As of last week, the US reportedly had a COVID-19 vaccine surplus of approximately 100 million doses, as Pfizer-BioNTech, Moderna, and Johnson & Johnson developers’ 2020 rush to manufacture now-authorized vaccines was met by a middling national immunization push in 2021. About 52% of the national population is fully vaccinated against COVID-19 at the time of this writing—a mere 2.6 percentage-point increase since late July.

In the same time frame, the country’s 7-day average for new COVID-19 cases has increased 153%—from approximately 60,000 on July 21 to more than 150,000 on August 21. The Delta variant has been largely to blame for this newest spike in COVID-19 cases, hospitalizations, and deaths. Per the CDC, the now-prominent strain is estimated to be more than 2-fold more contagious than previous SARS-CoV-2 variants, has been linked to more severe illness among unvaccinated persons and more breakthrough infections in vaccinated persons.

However, the CDC reiterates the benefit of authorized COVID-19 vaccines in reducing risk of infection, serious illness, and death from the Delta variant, as well as in reducing risk of virus spread from a vaccinated person to others.

Other vaccine regulation strategies are currently at play in the US. Earlier this month, the FDA granted EUA to Pfizer-BioNTech and Moderna for third “booster” doses of their respective mRNA vaccines in severely immunocompromised patients.

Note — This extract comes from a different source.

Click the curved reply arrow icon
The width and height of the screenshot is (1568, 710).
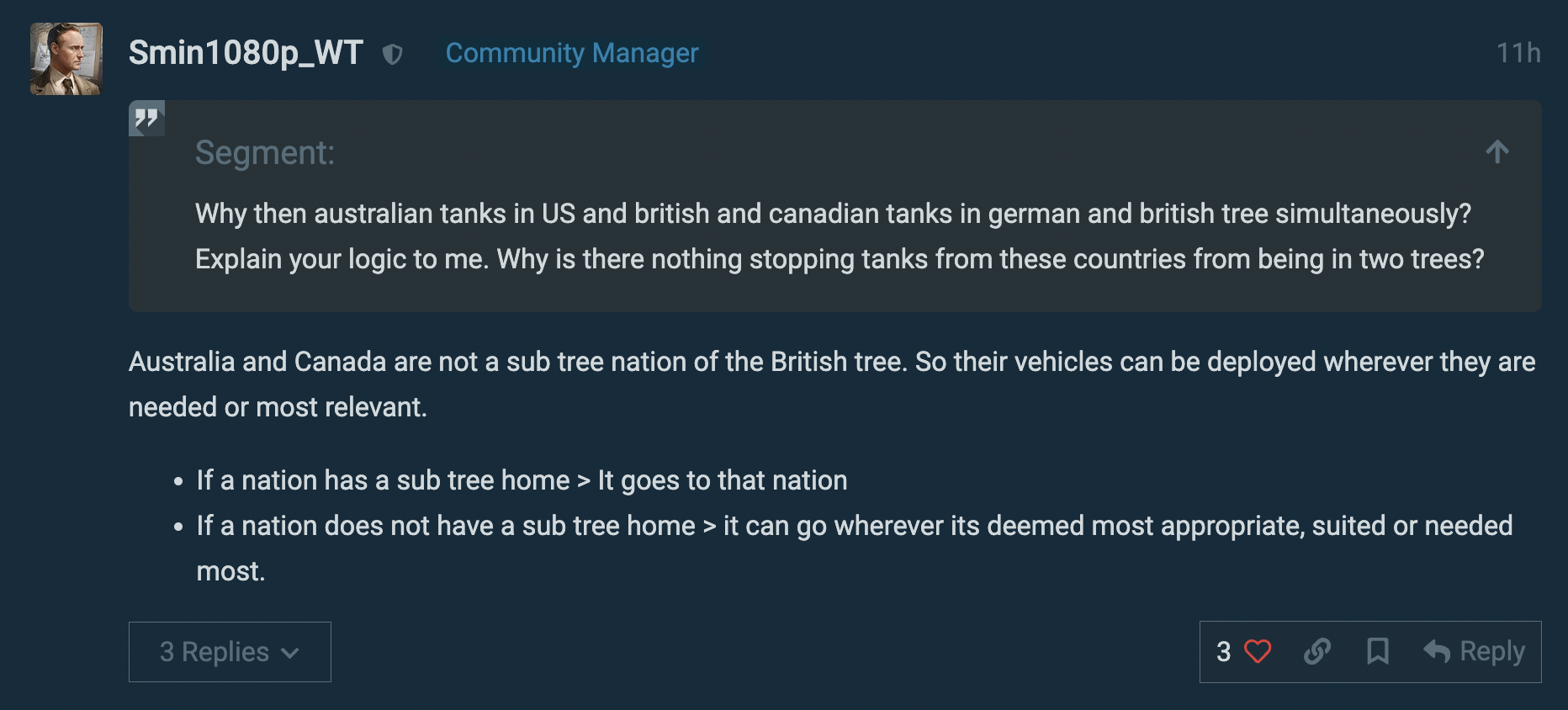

Days later, a report revealed the Biden administration’s plan to advocate for COVID-19 vaccine booster dose availability for all Americans at 8 months following their final dose. Their timeline, dependent on FDA allowance, would authorize booster doses for the adult general public by mid-September.

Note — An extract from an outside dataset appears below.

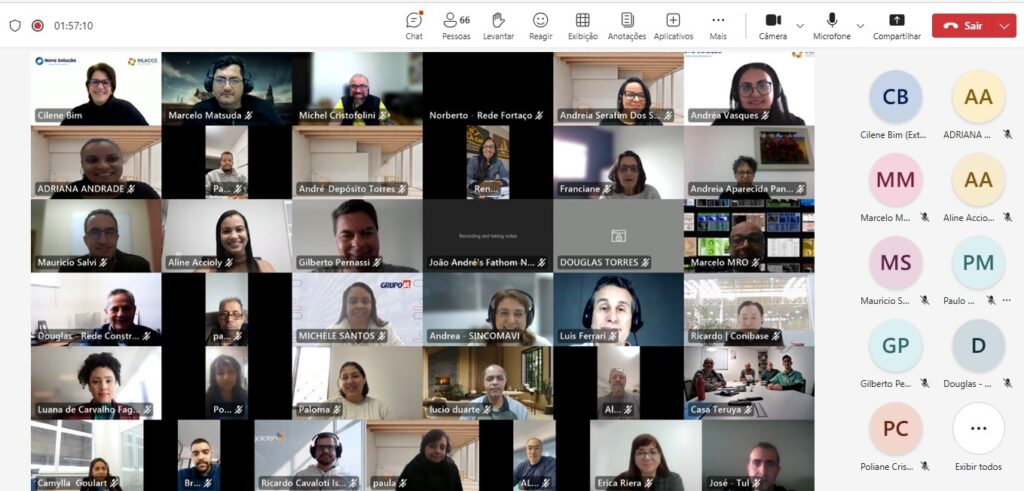
Task: Expand microphone options dropdown arrow
Action: click(x=860, y=26)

The national push for booster dose-improved immunity against a surging virus, as well as expanded vaccine indications to include children, will likely to play out in the coming months. Today’s designation by the FDA marks a new precedent for the scientific response against COVID-19—a mark which Hotez anticipates Moderna and Johnson & Johnson developers will also reach soon.

“I welcome the development, and think it will happen for all 3 vaccines we have, hopefully before the end of the year,” he said.